To get back; does encouragement of foreign investment spell the death of state engagement in the economy? No, in my scheme which envisages a different State from now, there will be directive principles about what investments are welcome bearing in mind the three criteria in the para before my sporting story. I envisage three categories; all-foreign, joint ventures where local and overseas capitalists participate, and in the case of the largest enterprises, joint ventures between the state and big investors.

Sure, investors have to take something away, but it has to be a win for the nation too; Deng Xiao Ping played it well. They left behind the capability of production facilities to survive on their own when it was time to say goodbye. This assumes a government with clear objectives and the ability to implement policy. Observe that I have not touched on technology and productivity enhancement – crucial, but too much for one essay.

What are the benefits? One is rent extraction. Taxes and duties will accrue to the state, that’s a sine qua non apart from the previously mentioned three points. This helps finance populist demands without recourse to deficit budgets. And export earnings will help buy motorbikes, cell-phones, refrigerators, books and blue jeans without falling off the debt cliff. It assumes intelligent political leadership and clear policy; well, if you don’t have that forget the whole discourse anyway.

My mind is on a future progressive regime, so in relation to state-foreign joint ventures what should the role of the state in enterprise management be? Managers of the best international companies are professionals whose loyalty is to the excellence of the company itself; they are rarely the big investor or representatives of share-holders. Similarly, our government and ministerial mutts should keep their grubby fingers out and let able managers get on with it. Younger readers will not know BD Rampala, Vere de Mel and ANS Kulasinghe.

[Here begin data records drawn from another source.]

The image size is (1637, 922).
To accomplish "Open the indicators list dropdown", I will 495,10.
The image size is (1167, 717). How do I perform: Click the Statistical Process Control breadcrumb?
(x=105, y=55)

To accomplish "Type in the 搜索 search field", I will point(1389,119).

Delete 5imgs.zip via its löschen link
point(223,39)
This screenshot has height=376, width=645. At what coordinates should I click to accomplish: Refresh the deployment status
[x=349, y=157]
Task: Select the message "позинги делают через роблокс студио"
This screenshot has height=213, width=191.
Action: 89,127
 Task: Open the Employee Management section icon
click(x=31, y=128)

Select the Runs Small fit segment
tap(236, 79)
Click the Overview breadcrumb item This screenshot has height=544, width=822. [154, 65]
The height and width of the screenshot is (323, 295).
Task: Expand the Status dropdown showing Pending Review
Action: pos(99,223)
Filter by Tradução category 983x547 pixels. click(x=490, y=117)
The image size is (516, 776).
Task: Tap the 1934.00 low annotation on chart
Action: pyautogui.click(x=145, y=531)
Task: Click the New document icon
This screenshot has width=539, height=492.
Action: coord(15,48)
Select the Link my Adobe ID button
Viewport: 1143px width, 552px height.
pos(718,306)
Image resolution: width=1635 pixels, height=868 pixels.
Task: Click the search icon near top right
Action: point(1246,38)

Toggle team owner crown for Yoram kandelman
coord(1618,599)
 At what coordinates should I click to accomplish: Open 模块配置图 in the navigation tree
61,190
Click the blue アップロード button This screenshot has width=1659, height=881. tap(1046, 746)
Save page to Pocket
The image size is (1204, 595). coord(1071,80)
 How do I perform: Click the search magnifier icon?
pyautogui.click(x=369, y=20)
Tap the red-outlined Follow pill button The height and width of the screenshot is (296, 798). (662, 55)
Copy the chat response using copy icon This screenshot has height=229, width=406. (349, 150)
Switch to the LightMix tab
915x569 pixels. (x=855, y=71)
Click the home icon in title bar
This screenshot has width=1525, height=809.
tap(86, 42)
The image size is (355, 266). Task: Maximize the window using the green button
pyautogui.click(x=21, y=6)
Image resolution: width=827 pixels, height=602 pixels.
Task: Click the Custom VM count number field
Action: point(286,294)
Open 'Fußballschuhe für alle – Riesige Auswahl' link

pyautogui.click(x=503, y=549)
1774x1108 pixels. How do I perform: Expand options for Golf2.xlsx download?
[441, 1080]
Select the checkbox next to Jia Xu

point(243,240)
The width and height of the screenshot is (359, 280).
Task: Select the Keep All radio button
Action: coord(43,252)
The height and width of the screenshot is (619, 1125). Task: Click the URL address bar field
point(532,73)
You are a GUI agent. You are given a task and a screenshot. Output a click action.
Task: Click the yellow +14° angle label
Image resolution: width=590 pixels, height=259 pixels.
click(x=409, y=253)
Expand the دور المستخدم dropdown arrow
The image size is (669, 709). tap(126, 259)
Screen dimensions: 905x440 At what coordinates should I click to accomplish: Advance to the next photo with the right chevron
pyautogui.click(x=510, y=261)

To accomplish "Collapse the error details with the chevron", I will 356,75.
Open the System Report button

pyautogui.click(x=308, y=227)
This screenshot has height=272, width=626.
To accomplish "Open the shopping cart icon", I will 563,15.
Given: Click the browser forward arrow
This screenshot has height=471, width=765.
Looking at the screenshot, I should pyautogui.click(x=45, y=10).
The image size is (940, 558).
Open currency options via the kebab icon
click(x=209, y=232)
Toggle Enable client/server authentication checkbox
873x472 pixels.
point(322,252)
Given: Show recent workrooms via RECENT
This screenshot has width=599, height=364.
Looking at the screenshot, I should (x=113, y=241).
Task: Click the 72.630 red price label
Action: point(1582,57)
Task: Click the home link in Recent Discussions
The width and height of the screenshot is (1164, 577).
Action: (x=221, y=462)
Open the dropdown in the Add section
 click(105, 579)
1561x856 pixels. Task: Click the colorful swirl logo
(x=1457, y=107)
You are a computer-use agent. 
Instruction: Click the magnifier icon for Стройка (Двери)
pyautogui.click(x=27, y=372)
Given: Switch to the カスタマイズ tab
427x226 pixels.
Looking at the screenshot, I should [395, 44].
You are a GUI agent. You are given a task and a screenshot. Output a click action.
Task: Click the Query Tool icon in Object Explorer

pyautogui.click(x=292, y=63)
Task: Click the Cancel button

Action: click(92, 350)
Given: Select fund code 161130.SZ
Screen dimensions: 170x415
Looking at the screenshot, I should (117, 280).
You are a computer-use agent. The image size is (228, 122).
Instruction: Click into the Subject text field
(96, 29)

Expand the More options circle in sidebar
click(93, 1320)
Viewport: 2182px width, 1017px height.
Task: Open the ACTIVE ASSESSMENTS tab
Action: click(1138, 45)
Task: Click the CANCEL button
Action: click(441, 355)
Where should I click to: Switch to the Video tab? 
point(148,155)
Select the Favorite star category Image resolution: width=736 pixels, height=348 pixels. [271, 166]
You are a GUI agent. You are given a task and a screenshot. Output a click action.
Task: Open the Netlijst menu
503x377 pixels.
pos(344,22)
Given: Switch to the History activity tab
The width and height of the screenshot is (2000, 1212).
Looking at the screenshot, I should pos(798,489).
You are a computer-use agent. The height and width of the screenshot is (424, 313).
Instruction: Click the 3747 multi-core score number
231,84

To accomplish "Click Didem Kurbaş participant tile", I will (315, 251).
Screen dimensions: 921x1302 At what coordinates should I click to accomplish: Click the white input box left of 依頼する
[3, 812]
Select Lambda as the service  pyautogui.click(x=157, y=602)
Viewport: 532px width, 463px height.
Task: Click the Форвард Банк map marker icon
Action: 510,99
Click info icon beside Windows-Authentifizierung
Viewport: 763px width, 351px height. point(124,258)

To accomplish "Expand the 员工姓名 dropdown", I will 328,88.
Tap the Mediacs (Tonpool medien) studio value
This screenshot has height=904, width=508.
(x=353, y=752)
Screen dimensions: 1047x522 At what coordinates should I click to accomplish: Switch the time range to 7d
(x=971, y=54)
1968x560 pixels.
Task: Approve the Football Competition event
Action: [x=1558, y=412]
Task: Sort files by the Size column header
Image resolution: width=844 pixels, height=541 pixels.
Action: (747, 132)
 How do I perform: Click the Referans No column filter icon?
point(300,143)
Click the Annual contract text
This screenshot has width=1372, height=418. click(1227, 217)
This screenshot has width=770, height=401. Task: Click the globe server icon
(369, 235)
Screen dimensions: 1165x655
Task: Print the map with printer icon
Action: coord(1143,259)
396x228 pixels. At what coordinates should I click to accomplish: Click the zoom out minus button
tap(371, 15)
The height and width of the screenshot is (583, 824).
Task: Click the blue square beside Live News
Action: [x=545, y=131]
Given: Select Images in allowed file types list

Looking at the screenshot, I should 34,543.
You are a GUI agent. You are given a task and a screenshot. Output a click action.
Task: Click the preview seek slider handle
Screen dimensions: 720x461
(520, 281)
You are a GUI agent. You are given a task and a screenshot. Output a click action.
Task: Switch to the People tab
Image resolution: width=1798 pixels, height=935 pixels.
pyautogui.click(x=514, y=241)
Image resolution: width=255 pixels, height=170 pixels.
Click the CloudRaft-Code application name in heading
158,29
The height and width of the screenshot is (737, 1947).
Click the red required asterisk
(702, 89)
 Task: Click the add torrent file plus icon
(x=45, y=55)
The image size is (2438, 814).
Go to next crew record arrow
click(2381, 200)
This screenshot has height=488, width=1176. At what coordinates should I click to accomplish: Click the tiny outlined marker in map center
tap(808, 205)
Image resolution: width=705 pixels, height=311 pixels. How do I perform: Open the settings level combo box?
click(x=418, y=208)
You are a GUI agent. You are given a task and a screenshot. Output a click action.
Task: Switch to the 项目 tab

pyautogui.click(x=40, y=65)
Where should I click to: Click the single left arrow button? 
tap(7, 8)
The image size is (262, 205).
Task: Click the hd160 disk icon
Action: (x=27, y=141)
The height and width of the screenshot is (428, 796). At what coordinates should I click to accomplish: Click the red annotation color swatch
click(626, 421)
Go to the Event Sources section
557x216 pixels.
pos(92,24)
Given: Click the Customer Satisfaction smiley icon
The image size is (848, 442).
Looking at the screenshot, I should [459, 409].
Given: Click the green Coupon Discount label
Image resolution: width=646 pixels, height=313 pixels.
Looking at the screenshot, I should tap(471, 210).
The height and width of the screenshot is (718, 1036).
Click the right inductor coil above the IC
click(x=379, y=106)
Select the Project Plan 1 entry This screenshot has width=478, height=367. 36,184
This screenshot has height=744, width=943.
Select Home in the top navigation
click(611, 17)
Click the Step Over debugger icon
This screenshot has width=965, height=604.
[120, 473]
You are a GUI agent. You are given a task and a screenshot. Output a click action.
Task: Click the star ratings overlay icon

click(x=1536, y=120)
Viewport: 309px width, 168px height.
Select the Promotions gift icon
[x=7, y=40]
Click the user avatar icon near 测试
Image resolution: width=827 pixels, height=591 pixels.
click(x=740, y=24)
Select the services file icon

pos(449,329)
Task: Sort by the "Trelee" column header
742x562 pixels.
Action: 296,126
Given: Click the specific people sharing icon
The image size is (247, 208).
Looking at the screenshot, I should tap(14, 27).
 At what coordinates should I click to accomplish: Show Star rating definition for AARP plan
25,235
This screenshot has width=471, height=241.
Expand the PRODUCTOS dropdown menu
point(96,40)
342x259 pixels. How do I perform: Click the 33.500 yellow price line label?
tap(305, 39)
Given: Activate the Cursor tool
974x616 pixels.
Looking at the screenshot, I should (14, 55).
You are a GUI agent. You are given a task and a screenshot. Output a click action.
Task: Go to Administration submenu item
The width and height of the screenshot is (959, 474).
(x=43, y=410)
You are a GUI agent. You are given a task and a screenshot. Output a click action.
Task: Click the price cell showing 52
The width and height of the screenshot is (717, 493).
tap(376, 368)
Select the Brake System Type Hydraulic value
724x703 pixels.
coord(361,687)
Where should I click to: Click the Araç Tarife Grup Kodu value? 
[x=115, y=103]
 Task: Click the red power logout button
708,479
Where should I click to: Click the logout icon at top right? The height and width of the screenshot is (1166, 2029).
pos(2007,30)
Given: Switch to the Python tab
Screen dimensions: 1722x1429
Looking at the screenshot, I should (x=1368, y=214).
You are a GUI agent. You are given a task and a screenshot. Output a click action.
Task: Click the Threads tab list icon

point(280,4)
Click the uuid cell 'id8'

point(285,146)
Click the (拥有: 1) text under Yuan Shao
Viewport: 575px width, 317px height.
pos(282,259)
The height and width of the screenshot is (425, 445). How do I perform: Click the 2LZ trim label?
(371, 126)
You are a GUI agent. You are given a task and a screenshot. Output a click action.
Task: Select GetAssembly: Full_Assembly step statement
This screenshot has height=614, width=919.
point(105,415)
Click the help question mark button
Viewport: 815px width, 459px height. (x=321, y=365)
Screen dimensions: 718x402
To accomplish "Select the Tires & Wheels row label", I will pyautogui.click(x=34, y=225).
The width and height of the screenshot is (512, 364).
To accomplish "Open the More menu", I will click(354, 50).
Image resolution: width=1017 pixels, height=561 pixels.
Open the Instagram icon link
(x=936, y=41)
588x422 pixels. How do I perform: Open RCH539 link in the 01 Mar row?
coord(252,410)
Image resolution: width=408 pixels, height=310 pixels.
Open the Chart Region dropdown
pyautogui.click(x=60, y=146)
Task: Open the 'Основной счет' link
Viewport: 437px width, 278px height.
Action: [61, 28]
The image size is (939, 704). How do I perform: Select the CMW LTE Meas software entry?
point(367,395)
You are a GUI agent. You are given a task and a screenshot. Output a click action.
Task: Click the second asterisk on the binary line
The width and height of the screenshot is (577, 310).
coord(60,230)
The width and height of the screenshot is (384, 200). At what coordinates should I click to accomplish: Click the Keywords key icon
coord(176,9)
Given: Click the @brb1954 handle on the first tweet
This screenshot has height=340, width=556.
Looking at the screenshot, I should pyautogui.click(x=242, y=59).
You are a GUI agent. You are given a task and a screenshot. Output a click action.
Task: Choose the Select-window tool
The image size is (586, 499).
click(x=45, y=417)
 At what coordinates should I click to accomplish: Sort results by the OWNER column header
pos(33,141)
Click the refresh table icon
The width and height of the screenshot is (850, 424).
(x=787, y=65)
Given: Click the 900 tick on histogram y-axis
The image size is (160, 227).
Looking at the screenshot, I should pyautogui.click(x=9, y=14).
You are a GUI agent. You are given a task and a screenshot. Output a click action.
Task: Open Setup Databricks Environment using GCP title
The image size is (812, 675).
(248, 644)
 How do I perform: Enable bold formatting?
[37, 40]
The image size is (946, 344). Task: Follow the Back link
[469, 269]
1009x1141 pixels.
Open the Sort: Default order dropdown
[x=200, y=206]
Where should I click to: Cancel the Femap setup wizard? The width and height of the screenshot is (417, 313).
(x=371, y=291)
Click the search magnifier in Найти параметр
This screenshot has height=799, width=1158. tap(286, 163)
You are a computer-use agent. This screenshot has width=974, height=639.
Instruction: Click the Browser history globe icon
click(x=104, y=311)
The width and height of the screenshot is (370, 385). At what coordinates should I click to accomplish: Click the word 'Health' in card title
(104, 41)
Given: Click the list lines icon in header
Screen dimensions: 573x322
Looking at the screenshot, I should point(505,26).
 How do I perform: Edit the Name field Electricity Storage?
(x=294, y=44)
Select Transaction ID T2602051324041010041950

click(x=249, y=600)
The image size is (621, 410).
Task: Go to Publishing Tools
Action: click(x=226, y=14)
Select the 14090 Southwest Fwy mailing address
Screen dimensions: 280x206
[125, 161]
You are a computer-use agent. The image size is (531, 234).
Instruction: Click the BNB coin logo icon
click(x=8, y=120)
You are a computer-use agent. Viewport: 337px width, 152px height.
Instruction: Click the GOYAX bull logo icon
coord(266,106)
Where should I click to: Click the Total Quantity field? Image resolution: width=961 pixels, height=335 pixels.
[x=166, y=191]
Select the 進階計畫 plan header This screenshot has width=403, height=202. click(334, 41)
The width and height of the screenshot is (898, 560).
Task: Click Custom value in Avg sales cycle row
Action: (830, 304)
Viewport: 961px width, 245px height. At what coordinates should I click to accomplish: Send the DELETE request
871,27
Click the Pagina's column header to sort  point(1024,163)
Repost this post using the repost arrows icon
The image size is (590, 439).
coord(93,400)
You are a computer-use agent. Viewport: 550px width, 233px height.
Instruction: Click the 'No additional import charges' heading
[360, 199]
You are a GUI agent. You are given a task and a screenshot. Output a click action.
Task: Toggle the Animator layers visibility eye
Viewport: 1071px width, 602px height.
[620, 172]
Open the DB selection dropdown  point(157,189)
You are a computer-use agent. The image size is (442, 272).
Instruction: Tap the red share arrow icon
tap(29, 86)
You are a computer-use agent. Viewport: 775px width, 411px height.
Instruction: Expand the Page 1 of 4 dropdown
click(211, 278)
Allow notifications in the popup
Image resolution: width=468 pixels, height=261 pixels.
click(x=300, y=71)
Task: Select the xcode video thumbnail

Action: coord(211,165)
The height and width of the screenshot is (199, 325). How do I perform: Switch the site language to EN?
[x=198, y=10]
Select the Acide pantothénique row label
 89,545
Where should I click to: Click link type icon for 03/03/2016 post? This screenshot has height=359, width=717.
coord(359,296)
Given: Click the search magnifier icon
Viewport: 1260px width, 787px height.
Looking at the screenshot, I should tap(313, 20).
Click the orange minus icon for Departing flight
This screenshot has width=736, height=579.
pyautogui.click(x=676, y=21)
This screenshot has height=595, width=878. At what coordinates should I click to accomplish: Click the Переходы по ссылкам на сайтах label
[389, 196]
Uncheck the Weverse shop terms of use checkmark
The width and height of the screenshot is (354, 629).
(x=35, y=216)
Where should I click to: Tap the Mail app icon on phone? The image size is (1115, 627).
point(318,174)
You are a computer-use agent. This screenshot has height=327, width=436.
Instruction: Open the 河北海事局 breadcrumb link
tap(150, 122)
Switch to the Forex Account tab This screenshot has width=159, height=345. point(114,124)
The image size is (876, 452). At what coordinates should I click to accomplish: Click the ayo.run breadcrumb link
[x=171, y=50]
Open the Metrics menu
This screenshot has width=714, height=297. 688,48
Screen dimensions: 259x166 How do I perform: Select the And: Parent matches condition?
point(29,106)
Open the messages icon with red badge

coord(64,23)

The role of the state is only laying out directive principles.

You might object that this is not socialism. Well which idiot said that socialism was possible in one country, and how bizarre to expect it in a tiny island or to expect it even in mighty China in this day and age? But I am not talking about bare-faced capitalism and extraction of surplus value by that class by simple exploitation either. What is the state form in Vietnam, or in China or such indeterminate cases? Not capitalism, but I don’t have a name for it either – a rose by any other name is good enough. As for party programmes everybody says the same thing; raising production and productivity, pruning handouts, cutting expenditure, export orientation and attracting foreign investment of the correct type. Aye there’s the rub; the dichotomy between inordinate market orientation and the directive function of the state. But that’s for another time.